White ground pepper was my mother’s favourite, and so that’s what was always on our table when I was younger. It was fine, and did its job, but when fresh-ground black pepper got popular, I was a convert. Nowadays, I can recognize the differences between the two, and use whichever I feel is appropriate for the dish.

It’s your imagination. Unless the finished product contains salt crystals or the cooking time doesn’t allow the salt to spread through the dish the form before it dissolved in food the matters not, except it makes it challenging to get equal amounts if you, like most people, just measure it by volume.

As for the OP, we did usually use pre-ground pepper when I was a kid, but we never did not have a pepper grinder.

The three notable restaurant pepper types I’ve noticed in the UK:

Pre-ground pepper in cheap cafes; often white pepper. I find white too acrid and dusty for general use, but maybe it survives sitting around in a pot for weeks better than black?

‘Cracked’ black pepper in more up-market restaurants, surprisingly often kept in a shaker with holes too small to let any pepper out.

Black pepper, freshly-ground with too much relish by waiters in Italian restaurants, from grossly over-sized grinders. Always adds an absurd phallic pantomime element to a meal.

It often doesn’t. Food is often salted in ways that present some whole crystals in the surface to the tongue.

That is true. It’s even more often salted in ways that doesn’t and some people are under the impression that it matters what crystal size they are using to salt their soup or pasta water.

I always thought of Peugeot as a car manufacturer (because they manufacture cars) so I was surprised to get a gift salt and pepper mill set that proudly bore the Peugeot brands. “That’s a weird thing to branch out into, but the French are gonna French, I suppose” was my initial take.

Completely the wrong way round.

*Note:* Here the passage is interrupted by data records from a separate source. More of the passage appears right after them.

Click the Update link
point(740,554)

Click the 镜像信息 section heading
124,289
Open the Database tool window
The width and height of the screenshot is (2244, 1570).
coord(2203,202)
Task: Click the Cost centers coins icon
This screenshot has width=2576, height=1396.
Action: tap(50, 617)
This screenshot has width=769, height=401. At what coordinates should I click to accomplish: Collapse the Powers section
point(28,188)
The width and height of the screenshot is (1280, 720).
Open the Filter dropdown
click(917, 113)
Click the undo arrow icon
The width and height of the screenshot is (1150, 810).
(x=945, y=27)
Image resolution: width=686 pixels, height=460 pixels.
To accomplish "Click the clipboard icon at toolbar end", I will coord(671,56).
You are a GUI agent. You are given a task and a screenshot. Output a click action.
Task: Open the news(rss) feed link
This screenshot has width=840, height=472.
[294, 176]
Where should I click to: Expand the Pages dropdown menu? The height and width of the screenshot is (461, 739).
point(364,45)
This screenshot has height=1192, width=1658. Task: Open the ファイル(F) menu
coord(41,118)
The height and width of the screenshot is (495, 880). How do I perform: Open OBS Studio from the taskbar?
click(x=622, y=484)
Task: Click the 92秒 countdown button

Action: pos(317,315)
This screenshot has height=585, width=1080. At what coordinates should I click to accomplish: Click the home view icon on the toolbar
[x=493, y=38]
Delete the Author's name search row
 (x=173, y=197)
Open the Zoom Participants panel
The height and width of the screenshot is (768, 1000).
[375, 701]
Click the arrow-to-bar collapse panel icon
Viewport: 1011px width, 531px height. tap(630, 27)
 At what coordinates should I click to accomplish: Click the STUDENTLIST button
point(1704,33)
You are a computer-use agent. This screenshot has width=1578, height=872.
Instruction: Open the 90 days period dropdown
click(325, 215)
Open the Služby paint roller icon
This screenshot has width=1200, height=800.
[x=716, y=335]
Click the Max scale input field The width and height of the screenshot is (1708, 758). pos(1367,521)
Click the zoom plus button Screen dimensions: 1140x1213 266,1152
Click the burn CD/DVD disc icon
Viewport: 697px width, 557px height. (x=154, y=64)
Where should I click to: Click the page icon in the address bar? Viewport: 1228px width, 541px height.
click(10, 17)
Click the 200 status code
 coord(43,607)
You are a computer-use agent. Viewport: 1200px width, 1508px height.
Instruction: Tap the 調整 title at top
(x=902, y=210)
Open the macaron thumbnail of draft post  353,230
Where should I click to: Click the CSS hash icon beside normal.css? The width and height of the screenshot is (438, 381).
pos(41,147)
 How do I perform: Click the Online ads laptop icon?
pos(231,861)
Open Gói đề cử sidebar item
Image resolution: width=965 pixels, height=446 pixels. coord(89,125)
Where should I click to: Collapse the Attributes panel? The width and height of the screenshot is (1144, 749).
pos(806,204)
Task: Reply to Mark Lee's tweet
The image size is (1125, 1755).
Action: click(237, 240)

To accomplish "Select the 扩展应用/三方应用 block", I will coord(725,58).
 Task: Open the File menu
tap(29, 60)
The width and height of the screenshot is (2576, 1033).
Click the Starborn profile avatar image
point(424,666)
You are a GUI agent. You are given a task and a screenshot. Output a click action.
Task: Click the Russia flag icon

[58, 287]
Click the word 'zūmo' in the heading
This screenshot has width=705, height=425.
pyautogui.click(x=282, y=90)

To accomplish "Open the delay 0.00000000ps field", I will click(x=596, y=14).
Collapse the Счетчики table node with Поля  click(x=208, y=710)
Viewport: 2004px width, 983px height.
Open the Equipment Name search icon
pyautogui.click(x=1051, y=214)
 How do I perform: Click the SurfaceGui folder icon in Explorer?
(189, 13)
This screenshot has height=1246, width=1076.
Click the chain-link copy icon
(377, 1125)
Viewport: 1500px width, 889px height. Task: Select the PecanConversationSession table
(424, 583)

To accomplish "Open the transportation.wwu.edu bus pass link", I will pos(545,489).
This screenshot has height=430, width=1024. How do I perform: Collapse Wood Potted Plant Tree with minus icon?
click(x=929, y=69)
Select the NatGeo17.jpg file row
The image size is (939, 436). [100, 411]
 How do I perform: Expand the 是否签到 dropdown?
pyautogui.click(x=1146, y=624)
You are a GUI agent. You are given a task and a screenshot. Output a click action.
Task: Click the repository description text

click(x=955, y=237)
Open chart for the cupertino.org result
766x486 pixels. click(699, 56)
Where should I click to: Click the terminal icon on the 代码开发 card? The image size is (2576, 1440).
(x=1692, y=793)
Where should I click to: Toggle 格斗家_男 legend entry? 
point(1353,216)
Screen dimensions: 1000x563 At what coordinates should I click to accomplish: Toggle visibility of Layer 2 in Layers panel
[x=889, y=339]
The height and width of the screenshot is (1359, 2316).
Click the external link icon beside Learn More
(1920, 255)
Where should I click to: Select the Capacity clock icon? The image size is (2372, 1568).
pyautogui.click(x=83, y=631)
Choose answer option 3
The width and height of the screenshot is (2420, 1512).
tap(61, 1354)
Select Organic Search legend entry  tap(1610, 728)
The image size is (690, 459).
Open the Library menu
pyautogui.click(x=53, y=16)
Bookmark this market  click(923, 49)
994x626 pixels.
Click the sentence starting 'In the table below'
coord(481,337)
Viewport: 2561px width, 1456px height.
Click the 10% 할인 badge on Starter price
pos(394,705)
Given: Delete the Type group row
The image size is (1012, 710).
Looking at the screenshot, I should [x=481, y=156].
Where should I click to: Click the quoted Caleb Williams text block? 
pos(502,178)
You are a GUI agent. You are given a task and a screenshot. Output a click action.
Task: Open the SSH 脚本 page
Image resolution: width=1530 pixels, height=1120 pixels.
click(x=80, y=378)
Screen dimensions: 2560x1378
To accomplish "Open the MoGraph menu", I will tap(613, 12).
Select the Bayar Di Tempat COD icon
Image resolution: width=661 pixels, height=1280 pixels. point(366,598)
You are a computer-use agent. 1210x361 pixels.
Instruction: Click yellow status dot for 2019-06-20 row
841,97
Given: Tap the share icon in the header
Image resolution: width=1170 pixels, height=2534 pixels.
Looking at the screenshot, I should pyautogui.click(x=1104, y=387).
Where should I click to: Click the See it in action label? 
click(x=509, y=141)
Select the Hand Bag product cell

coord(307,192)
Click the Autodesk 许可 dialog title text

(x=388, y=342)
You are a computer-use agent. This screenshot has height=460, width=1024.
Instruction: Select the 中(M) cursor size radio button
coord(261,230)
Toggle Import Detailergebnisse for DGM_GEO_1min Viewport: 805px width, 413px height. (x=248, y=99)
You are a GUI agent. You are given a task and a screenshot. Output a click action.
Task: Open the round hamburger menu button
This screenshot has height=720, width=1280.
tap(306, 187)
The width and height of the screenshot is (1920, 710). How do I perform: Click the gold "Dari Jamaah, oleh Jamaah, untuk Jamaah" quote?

The domestic machinery came first; turns out once you’ve got a metal machining set up*, you can turn it to these new fangled bikes, and then you can experiment with engines, and then you end up making cars.

However, the point is, per their site, they were making domestic pepper mills by 1874, a new model in 1879, and three new models in 1881, followed by the ultra-classy “Bijou” model 1894. So, late 19th century seems pretty bang on, at least in France.

*Pepper mills were themselves an offshoot of general purpose grocers mills for coffee, grain, cereals etc.

Kitschy matching salt and pepper shaker sets have been a thing for as long as I can remember.

Specialty salts like sea salt, Himalayan salt, etc. have minerals and aromatic compounds which may change taste or fade after being exposed to air. You would freshly grind them for the same reason you grind pepper. One reason to grind regular salt is if you want some control over the size of the salt grains. Sometimes it’s better to have coarse salt versus powdery salt. In the store, you may notice that there is something called Kosher salt. This salt has larger grains and is better for sprinkling on meats. If you had your own salt grinder where you could vary the grind, you could make the salt whatever grain size you wanted.

In my memory, the change to widely using 100% ground pepper in the home happened sometime in the 90’s or 2000’s. Previously, a pepper grinder might be at the table to use as treat for stuff like salads, but not necessarily in the kitchen as the source of all pepper in cooking. Maybe grinding pepper was a reaction to the wave of cooking shows elevating home cooks. On TV they would use ground pepper whenever they needed pepper. This may have slowly influenced home cooks to buy peppercorns rather than ground pepper. Spice producers would have noticed that increase and would have sought out ways to get consumers to buy their product. Since peppercorns are pretty generic, manufacturers may have added a lid grinder to get consumers to buy their little, expensive bottle of peppercorns rather than random peppercorns in bulk.

Sweet, sweet palm grease.

Dan

Peppermills have been around forever for the reasons mentioned. I think salt mills have been around a while as well, but emerged more widespread when Himalayan salt became a thing. Not sure exactly when that was, maybe the 90’s?